Single-photon LiDAR (SPL), based on time-correlated single-photon counting technology, offers extremely high sensitivity. However, its detection capability is severely limited under strong sunlight. Although macropixel combined with multi-photon coincidence detection can effectively suppress background noise, optimizing their multidimensional parameter space traditionally relies on time-consuming, high-cost, and labor-intensive stepwise experimentation, which is also prone to redundancy. Therefore, there is an urgent need to develop a comprehensive and high-throughput method to simplify and optimize the macropixel configuration workflow across different environments.

To overcome these limitations, a simulation method was proposed. This method integrated two core computational models: the photon echo model, which characterized laser beam transmission and target interaction, and the signal readout model, which simulated photon-response behavior in single-photon detectors and described the operational logic of macropixel signal readout circuits. By coupling these models, the optimal macropixel configuration parameters that maximized SPL detection performance in specific environments could be efficiently obtained. Specifically, the photon echo model calculated the expected flux of signal photons returning from the target. Subsequently, the signal readout model simulated the triggering process of the detector in response to signal photons and solar background noise photons, based on Poisson statistics. It determined valid readout signals through an integrated mechanism involving programmable delayed detection windows and tunable photon-event triggering thresholds. By systematically scanning different values for detection window length and triggering threshold, the coupled simulation framework could generate photon-counting histograms for various macropixel configurations under different solar background light intensities.

Using this simulation approach, photon-counting histograms for both single pixels and macropixels under varying solar background light intensities were obtained, followed by detection performance analysis to derive signal-to-noise ratio (SNR) data for macropixels under different background conditions. The results clearly revealed the fundamental limitation of single-pixel SPL under sunlight: it was inherently incapable of effectively extracting target echo signals, with SNRs consistently below 1.0. In stark contrast, macropixel configurations (1 × 2, 2 × 2, 2 × 4) equipped with dynamically optimized coincidence detection parameters exhibited strong noise suppression and significant SNR enhancement. Crucially, the proposed method identified specific combinations of detection window timing and triggering thresholds that maximized SNR for each macropixel size under given background conditions.
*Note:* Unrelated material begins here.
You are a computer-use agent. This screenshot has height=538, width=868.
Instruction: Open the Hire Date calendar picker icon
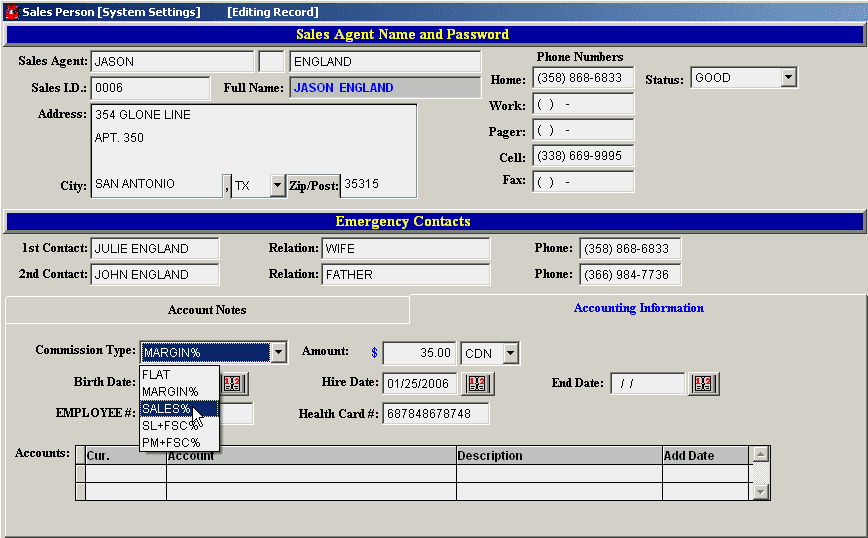(477, 383)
For instance, under an extreme solar background intensity of 70 klx, optimized parameter combinations achieved SNRs of 10.25 for 1 × 2 macropixels, 12.26 for 2 × 2 macropixels, and 17.51 for 2 × 4 macropixels (Table 2 ~ Table 4)—representing orders-of-magnitude improvements over single-pixel performance. Furthermore, photon-counting histograms of optimized macropixels consistently displayed a prominent and distinct peak, a feature entirely absent in single-pixel histograms. These results robustly demonstrated the inherent superiority of macropixel coincidence detection schemes for noise suppression. This indicated that, given known LiDAR system specifications, selected macropixel structures, and background light intensity, the proposed simulation method could rapidly and efficiently determine the precise combination of triggering threshold levels and coincidence window lengths required to achieve the optimal SNR for that specific operating point.
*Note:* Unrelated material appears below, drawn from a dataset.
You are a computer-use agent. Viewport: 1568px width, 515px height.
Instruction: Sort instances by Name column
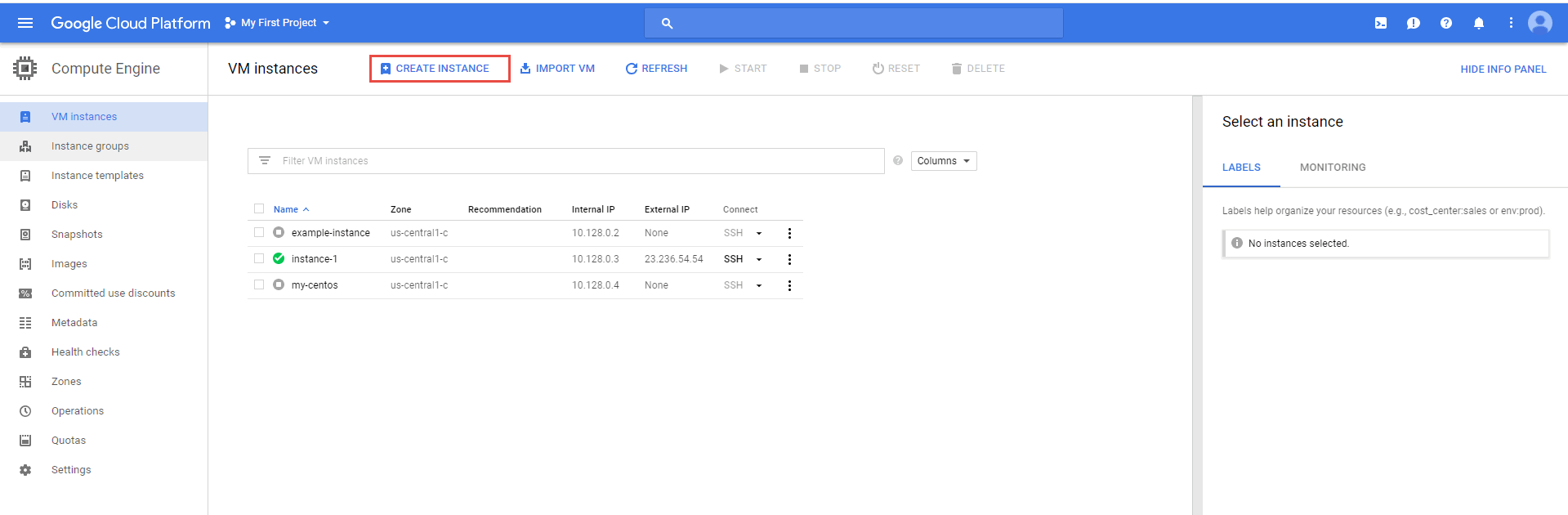click(286, 209)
This study successfully implements and validates a global simulation framework for spatiotemporal coincidence detection mechanisms in macropixel signal readout within SPL systems. Its core achievement lies in determining the specific optimal combination of photon-event triggering thresholds and coincidence detection window parameters that maximize system SNR for given LiDAR system parameters, macropixel structures, and current background light intensity. This simulation method offers a viable alternative to expensive and time-consuming experimental iterations, facilitates efficient exploration of macropixels’ complex parameter space, and establishes a critical theoretical and practical foundation for optimizing and accelerating the development of macropixel-based signal readout circuits.